Pouring money into held Kashmir can’t change its status | Israel’s cruelty in Palestine condemned

Says observers declared elections fair 

ISLAMABAD  -  Pakistan yesterday said that general elections were an inter­nal affair of Pakistan as a sover­eign and democratic country.

Speaking at a weekly news briefing here, Foreign Office spokesperson Mumtaz Zahra Baloch expressed Pakistan’s firm stance on its electoral pro­cess, emphasizing that it is an internal affair governed by sov­ereignty and a dedication to ful­filling constitutional obligations. She particularly highlighted the unprecedented participation of millions of voters, including a substantial turnout of women and young individuals. Baloch underscored Pakistan’s open­ness to international scrutiny, welcoming foreign observers, notably a delegation from the Commonwealth, as evidence of the nation’s commitment to transparent elections.

Earlier, the United States said Washington joins “credible in­ternational and local election observers in their assessment that these elections included undue restrictions on freedoms of expression, association, and peaceful assembly. We are con­cerned about allegations of interference in the electoral process. Claims of interference or fraud should be fully investi­gated.” The United Kingdom also voiced “serious concerns raised about the fairness and lack of in­clusivity of the elections”.
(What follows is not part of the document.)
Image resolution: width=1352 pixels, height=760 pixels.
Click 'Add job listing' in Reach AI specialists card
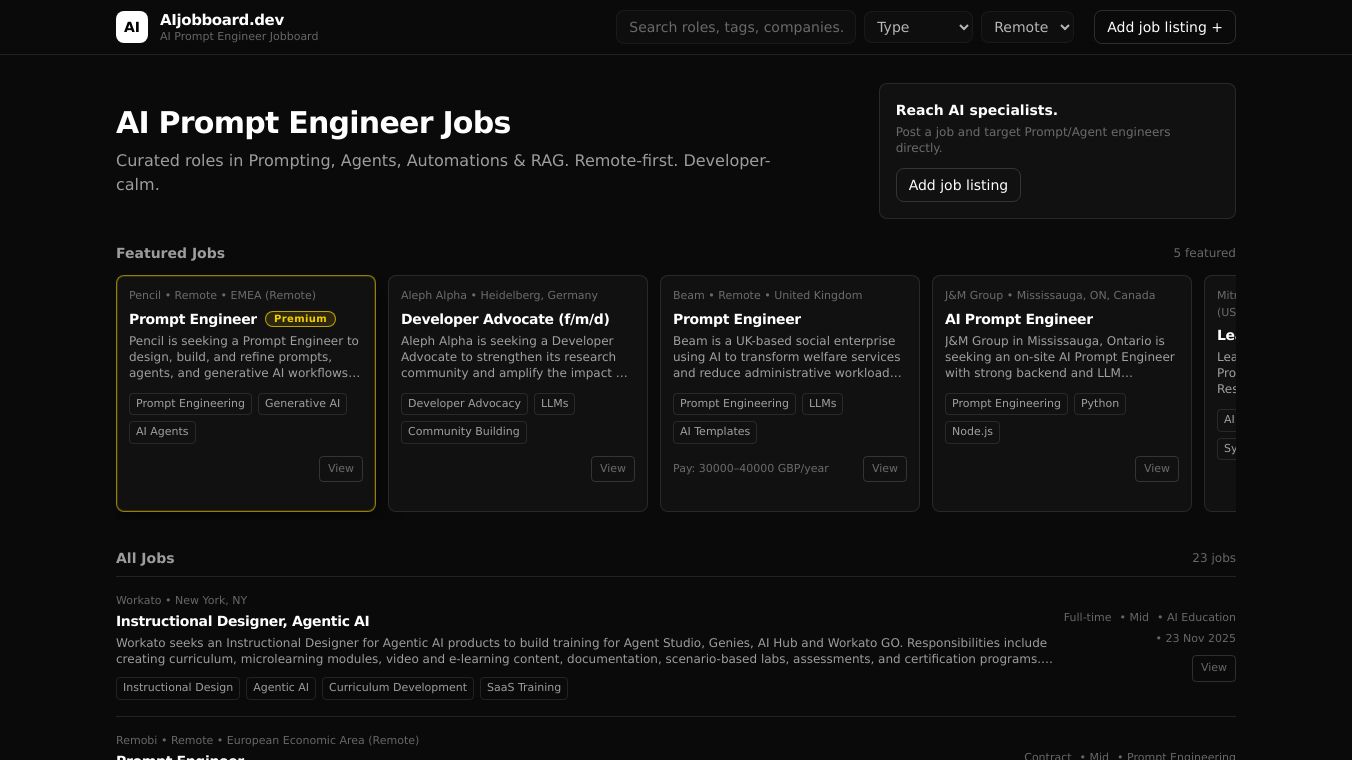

UK Foreign Secretary David Cameron said “not all parties” were able to formally contest the election and that “legal pro­cesses” were used to prevent some political leaders from par­ticipating. The European Union said it regretted “the lack of a level playing field due to the in­ability of some political actors to contest the elections, restrictions to freedom of assembly, freedom of expression both online and of­fline, restrictions of access to the internet, as well as allegations of severe interference in the elec­toral process, including arrests of political activists.” Mumtaz Zahra Baloch asserted Pakistan’s independence in decision-mak­ing, affirming that the country’s actions concerning freedoms and democracy, were rooted in its constitutional duties and are not swayed by external counsel. She cited the positive findings of the Commonwealth observer group’s interim report, which praised the transparency and inclusivity of the electoral pro­cess. Regarding India’s financial allocation for Jammu and Kash­mir, she rejected the notion that monetary investments could absolve the occupying power of its responsibilities or legitimize its unlawful occupation, reiterat­ing Pakistan’s steadfast support for the self-determination of the Kashmiri people, as endorsed by UN Security Council resolutions.

She acknowledged the his­torical complexities in Pak­istan-India relations but ex­pressed Pakistan’s consistent pursuit of peaceful coexis­tence, lamenting India’s hos­tile approach, which hampers prospects for normalization. She appreciated the Organiza­tion of Islamic Cooperation’s condemnation of Israeli ag­gression against Gaza, urging urgent UN Security Council intervention to alleviate the humanitarian crisis and end the siege on Gaza. Baloch high­lighted Pakistan’s diplomatic outreach efforts, exemplified by the formal establishment of ties with the Commonwealth of Dominica, signalling Paki­stan’s commitment to expand­ing its global partnerships. She condemned India’s ongoing crackdown on dissent in In­dian Illegally Occupied Jammu and Kashmir, calling for the re­lease of political prisoners and advocating for a just resolu­tion of the Kashmir dispute in accordance with UN Security Council resolutions, reaffirm­ing Pakistan’s unwavering sup­port for the Kashmiri people.

To a question if Pakistan will accept Ambassador of the Tali­ban government after China’s green signal to the Taliban Am­bassador in their country, the spokesperson said: “First of all, this decision by China is accord­ing to their own legal systems and their own internal consid­erations. Pakistan will take any decisions in this respect accord­ing to its own laws and national priorities. And as I said, any future direction in this respect will be set by the new elected government.” She said there was “no change in our position with respect to our relations with Afghanistan, and our policy re­mains consistent. Pakistan will continue to pursue friendly ties with Afghanistan while continu­ing to raise the concerns that we have on some important issues especially the question of ter­rorism and security.” She added: “Any future direction on Paki­stan’s policy towards Afghani­stan will come from the elected government when it takes office.”